-- Extract to read start --
The magic of vestigial metrical features in unmetered poetry

Alfred Corn on stanzas in contemporary poetry:

If we look at unmetered poetry being published now, the last vestige, apparently, of traditional prosody to be given up is regular stanzaic division. It’s often true that contemporary poems with no iambic feet to speak of and lines of varying lengths will nevertheless divide the text into distichs, tercets, or quatrains. It’s as though the poet were suggesting that some basic principle of quantification had been applied to the poem, even in an inaudible one. Without meter we have trouble hearing stanzaic divisions, especially when stanzas have been enjambed. If a poem keeps this vestigial metrical feature, it probably does so in order to invoke the mysterious power of number, which inspires unconscious respect in both poets and their audience. When poems are divided in uniform stanzas, spontaneous utterance is being made to encounter an abstract numerical principle, which lends something like magic or impersonal authority to the text.
-- Extract to read end --
▸ **Work to be completed**:
According to the passage on stanzas in unmetered poetry, what seems to be the last feature of traditional prosody that poets give up? Rely on this text alone for what comes next.
-- Extracted data start --
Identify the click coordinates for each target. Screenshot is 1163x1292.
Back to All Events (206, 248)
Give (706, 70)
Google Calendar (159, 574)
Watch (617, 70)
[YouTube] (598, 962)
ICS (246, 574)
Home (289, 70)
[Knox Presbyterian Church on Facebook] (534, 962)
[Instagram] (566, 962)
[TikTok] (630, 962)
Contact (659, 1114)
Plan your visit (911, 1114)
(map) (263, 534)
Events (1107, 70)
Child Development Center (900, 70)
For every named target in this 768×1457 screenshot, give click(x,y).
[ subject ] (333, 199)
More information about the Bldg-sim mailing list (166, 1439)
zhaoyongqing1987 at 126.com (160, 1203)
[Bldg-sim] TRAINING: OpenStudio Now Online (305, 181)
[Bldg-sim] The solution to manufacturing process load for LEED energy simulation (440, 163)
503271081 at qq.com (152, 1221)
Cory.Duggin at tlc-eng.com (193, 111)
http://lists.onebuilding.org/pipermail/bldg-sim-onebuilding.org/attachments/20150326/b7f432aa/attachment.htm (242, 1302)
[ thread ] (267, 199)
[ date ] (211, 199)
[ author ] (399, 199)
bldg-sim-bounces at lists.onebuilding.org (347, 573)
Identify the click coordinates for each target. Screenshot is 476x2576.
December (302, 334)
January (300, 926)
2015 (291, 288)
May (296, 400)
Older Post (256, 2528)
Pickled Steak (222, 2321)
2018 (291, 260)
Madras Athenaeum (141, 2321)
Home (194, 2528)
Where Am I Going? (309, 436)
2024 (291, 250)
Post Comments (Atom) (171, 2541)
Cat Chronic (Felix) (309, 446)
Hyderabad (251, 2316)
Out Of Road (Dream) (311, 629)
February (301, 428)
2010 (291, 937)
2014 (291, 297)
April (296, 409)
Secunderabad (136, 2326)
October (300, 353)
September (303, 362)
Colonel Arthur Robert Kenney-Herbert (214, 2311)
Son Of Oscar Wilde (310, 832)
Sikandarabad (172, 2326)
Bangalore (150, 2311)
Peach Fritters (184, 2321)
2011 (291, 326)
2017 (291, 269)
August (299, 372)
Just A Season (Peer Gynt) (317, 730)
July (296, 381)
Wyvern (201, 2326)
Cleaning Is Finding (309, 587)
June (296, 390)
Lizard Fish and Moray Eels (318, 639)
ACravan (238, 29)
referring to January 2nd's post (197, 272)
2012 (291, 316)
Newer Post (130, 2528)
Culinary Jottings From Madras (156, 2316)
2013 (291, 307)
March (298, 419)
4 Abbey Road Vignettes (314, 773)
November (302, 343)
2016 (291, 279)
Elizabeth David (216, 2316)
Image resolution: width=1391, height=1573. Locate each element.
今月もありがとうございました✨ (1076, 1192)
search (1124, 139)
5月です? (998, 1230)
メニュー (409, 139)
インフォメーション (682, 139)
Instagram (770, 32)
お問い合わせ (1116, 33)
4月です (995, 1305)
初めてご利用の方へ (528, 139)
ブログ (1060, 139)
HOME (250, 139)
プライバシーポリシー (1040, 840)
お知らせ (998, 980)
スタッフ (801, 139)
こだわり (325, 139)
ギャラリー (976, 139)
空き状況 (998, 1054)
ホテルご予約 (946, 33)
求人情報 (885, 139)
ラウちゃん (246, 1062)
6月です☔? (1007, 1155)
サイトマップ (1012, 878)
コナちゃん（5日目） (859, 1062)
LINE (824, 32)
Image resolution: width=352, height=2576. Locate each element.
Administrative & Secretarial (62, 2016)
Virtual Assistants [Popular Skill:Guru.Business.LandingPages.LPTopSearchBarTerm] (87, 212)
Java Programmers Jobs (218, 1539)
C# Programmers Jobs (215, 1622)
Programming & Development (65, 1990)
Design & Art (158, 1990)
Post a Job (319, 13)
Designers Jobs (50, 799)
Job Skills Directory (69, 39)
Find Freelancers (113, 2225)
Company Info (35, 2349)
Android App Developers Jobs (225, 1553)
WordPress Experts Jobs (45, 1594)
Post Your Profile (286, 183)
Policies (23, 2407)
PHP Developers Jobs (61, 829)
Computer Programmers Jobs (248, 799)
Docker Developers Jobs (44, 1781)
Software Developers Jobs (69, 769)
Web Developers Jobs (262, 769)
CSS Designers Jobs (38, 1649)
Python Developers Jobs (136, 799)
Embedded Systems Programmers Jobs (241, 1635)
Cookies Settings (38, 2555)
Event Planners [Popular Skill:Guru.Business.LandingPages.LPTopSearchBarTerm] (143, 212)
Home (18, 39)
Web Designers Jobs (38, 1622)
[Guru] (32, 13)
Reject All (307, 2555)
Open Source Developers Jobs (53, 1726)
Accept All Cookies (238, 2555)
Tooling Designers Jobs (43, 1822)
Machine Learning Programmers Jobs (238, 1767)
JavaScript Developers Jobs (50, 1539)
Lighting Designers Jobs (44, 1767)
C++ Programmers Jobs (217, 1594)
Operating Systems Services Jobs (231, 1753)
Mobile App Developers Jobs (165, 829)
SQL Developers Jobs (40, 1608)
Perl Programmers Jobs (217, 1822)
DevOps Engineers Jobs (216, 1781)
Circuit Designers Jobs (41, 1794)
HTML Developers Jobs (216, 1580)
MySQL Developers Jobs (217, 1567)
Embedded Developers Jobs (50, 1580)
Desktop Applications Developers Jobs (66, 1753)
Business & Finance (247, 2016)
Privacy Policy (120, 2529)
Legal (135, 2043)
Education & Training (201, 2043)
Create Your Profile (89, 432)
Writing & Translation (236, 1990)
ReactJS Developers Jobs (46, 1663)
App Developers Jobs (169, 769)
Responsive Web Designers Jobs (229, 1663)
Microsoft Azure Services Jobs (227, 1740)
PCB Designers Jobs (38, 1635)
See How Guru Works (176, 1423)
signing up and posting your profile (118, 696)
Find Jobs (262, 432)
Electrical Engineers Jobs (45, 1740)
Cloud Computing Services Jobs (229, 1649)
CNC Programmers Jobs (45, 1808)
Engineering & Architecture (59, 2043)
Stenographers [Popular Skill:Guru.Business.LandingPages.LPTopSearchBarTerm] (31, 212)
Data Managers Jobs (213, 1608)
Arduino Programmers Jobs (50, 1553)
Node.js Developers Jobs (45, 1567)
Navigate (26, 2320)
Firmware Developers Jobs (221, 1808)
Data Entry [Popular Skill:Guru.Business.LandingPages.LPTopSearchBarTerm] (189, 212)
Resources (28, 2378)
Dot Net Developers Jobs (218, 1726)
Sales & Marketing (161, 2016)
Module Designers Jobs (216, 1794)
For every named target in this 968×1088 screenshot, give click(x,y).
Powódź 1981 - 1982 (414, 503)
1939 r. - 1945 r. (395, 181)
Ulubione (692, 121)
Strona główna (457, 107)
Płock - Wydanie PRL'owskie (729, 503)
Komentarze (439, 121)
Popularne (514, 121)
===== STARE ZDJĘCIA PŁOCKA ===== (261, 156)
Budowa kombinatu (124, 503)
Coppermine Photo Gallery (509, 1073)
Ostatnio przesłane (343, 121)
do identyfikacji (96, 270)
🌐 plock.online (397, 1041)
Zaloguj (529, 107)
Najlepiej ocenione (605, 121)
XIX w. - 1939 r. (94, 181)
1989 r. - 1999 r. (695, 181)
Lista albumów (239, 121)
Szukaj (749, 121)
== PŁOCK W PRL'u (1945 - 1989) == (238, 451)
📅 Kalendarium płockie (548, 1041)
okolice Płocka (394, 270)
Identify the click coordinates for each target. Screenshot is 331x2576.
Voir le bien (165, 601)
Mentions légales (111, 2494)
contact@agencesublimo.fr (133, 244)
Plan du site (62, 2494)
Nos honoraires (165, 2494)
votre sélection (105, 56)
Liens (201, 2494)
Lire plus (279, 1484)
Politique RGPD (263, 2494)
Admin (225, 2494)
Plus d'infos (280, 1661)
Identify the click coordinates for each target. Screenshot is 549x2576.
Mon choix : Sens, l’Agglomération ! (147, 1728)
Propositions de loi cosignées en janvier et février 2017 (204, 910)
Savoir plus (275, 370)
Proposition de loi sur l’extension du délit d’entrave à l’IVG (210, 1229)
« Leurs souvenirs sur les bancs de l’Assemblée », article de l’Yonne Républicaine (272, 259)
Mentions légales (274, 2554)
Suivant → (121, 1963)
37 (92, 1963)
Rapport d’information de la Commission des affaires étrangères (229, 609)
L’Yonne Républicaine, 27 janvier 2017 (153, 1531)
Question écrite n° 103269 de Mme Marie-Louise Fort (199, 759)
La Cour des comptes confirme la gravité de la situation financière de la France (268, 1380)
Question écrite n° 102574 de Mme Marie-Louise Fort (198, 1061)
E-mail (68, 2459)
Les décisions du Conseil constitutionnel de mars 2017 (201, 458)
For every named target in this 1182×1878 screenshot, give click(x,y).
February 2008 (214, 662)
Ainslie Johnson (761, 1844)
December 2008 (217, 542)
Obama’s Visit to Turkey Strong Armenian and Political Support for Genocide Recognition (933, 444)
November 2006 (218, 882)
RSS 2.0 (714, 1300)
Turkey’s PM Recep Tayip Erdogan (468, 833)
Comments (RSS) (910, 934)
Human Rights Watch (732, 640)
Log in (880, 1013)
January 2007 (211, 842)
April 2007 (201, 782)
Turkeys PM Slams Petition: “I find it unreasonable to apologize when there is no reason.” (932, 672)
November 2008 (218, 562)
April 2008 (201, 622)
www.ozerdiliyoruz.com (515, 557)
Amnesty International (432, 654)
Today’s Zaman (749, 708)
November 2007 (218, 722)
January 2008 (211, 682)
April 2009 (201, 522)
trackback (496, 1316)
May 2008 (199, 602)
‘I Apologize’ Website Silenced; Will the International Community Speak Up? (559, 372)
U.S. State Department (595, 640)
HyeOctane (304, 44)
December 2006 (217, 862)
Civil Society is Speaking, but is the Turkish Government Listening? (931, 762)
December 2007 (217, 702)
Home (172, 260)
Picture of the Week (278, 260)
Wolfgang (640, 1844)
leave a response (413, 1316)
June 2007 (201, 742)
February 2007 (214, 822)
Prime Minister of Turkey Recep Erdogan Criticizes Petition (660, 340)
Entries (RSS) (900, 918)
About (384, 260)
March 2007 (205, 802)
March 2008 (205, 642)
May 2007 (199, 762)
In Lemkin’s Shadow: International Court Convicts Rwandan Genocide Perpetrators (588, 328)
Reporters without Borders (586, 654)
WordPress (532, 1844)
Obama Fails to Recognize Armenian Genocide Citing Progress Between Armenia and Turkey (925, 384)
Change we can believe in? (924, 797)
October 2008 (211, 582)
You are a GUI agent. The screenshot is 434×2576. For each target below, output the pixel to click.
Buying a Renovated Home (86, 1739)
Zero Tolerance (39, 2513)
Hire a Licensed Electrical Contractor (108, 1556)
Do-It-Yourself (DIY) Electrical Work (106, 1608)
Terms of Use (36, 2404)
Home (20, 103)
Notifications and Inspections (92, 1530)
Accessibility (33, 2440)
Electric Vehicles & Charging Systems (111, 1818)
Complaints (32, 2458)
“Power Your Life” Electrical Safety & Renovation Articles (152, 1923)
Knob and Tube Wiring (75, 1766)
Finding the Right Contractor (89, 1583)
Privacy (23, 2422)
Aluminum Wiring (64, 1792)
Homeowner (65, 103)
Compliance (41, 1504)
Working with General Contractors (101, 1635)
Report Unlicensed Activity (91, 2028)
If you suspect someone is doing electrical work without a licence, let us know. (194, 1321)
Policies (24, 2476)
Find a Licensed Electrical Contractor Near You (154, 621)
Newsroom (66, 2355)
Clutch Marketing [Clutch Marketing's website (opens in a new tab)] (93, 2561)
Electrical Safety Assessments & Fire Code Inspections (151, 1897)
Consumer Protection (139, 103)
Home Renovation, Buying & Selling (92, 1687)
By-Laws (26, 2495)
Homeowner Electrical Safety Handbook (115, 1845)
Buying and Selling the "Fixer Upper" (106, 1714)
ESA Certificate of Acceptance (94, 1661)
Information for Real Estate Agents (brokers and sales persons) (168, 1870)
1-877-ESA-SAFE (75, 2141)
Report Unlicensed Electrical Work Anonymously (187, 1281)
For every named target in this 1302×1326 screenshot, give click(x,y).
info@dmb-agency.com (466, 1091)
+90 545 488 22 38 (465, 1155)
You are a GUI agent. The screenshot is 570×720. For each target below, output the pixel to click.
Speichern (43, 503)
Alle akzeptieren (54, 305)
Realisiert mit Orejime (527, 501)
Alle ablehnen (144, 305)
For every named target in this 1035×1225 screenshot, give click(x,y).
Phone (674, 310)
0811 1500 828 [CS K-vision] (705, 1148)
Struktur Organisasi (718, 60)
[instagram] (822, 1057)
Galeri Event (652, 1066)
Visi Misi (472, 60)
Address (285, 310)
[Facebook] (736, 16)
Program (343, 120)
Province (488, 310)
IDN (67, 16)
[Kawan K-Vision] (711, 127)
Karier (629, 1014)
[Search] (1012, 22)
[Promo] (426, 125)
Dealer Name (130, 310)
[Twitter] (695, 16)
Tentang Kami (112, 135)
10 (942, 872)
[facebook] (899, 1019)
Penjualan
-- Extracted data end --
▸ **Exercise response**:
Regular stanzaic division.